**Exercise**
Starting with the line containing "武汉 (715, 1043)" and going on through the line containing "售楼处看房客户较多，请提前来电预约！内部享折上折，详情咨询售楼处 (1319, 301)", return the lines of the data below exactly, and only those.

====

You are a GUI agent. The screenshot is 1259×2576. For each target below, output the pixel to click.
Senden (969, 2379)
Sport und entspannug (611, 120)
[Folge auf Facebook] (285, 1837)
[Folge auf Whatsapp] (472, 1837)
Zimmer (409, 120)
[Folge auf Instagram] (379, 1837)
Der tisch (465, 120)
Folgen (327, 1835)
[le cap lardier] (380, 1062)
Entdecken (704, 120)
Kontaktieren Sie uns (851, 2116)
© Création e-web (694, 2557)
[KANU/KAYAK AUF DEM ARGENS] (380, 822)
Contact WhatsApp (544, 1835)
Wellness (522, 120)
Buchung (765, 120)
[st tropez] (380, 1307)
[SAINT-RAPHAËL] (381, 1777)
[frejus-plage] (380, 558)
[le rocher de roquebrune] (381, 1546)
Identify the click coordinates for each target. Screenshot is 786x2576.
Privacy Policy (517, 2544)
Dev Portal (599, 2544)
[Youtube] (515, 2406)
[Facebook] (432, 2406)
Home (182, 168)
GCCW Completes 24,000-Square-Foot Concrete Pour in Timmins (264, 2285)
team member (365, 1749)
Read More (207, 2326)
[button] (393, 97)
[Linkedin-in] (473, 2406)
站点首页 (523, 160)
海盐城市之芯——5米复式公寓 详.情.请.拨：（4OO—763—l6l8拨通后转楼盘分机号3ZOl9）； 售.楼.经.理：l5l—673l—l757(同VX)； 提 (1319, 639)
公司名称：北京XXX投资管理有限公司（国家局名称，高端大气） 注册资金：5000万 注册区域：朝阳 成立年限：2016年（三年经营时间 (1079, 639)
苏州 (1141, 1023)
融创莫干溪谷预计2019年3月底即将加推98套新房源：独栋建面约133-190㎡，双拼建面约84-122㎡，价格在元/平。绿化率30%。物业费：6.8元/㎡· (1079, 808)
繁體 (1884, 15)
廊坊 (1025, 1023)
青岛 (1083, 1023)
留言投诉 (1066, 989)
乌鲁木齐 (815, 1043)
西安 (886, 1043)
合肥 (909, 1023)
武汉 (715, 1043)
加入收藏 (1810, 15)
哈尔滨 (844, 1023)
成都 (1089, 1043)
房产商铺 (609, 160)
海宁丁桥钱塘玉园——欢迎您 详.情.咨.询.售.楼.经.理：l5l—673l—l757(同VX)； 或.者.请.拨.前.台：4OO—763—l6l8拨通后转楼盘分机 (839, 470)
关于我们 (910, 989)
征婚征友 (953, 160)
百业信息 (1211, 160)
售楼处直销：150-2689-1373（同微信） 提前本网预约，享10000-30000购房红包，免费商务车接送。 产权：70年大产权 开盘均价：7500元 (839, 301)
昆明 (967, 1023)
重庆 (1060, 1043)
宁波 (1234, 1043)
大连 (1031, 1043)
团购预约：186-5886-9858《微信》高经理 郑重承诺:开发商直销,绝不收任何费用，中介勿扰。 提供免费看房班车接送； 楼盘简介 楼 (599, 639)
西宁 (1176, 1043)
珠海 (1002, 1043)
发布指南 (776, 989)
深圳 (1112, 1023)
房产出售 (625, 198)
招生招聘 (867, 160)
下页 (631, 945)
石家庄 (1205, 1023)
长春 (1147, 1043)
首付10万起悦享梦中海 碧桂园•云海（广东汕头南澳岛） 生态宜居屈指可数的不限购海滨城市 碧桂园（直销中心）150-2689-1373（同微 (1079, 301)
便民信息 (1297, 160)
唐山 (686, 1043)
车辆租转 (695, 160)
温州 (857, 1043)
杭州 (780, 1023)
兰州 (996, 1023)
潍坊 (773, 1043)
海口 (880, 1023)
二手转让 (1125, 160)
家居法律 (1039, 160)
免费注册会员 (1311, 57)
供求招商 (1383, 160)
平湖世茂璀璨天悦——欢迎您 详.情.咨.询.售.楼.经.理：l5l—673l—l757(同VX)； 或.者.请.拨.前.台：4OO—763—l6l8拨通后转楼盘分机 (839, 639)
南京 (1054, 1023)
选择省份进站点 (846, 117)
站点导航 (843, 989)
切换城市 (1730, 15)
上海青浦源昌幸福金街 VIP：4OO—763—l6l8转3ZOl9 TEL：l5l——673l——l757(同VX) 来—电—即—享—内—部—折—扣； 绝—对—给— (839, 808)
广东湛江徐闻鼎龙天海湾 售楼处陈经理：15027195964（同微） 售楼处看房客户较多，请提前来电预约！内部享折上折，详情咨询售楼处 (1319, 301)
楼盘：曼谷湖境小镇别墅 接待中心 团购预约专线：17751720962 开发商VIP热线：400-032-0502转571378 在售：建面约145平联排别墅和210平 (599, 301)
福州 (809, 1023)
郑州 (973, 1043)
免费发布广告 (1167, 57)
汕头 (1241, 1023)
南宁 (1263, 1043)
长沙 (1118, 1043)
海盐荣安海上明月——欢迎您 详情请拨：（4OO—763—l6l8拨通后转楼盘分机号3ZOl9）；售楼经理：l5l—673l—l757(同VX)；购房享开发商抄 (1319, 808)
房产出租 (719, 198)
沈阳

====

**Your response**
武汉 (715, 1043)
加入收藏 (1810, 15)
哈尔滨 (844, 1023)
成都 (1089, 1043)
房产商铺 (609, 160)
海宁丁桥钱塘玉园——欢迎您 详.情.咨.询.售.楼.经.理：l5l—673l—l757(同VX)； 或.者.请.拨.前.台：4OO—763—l6l8拨通后转楼盘分机 (839, 470)
关于我们 (910, 989)
征婚征友 (953, 160)
百业信息 (1211, 160)
售楼处直销：150-2689-1373（同微信） 提前本网预约，享10000-30000购房红包，免费商务车接送。 产权：70年大产权 开盘均价：7500元 (839, 301)
昆明 (967, 1023)
重庆 (1060, 1043)
宁波 (1234, 1043)
大连 (1031, 1043)
团购预约：186-5886-9858《微信》高经理 郑重承诺:开发商直销,绝不收任何费用，中介勿扰。 提供免费看房班车接送； 楼盘简介 楼 (599, 639)
西宁 (1176, 1043)
珠海 (1002, 1043)
发布指南 (776, 989)
深圳 (1112, 1023)
房产出售 (625, 198)
招生招聘 (867, 160)
下页 (631, 945)
石家庄 (1205, 1023)
长春 (1147, 1043)
首付10万起悦享梦中海 碧桂园•云海（广东汕头南澳岛） 生态宜居屈指可数的不限购海滨城市 碧桂园（直销中心）150-2689-1373（同微 (1079, 301)
便民信息 (1297, 160)
唐山 (686, 1043)
车辆租转 (695, 160)
温州 (857, 1043)
杭州 (780, 1023)
兰州 (996, 1023)
潍坊 (773, 1043)
海口 (880, 1023)
二手转让 (1125, 160)
家居法律 (1039, 160)
免费注册会员 (1311, 57)
供求招商 (1383, 160)
平湖世茂璀璨天悦——欢迎您 详.情.咨.询.售.楼.经.理：l5l—673l—l757(同VX)； 或.者.请.拨.前.台：4OO—763—l6l8拨通后转楼盘分机 (839, 639)
南京 (1054, 1023)
选择省份进站点 (846, 117)
站点导航 (843, 989)
切换城市 (1730, 15)
上海青浦源昌幸福金街 VIP：4OO—763—l6l8转3ZOl9 TEL：l5l——673l——l757(同VX) 来—电—即—享—内—部—折—扣； 绝—对—给— (839, 808)
广东湛江徐闻鼎龙天海湾 售楼处陈经理：15027195964（同微） 售楼处看房客户较多，请提前来电预约！内部享折上折，详情咨询售楼处 (1319, 301)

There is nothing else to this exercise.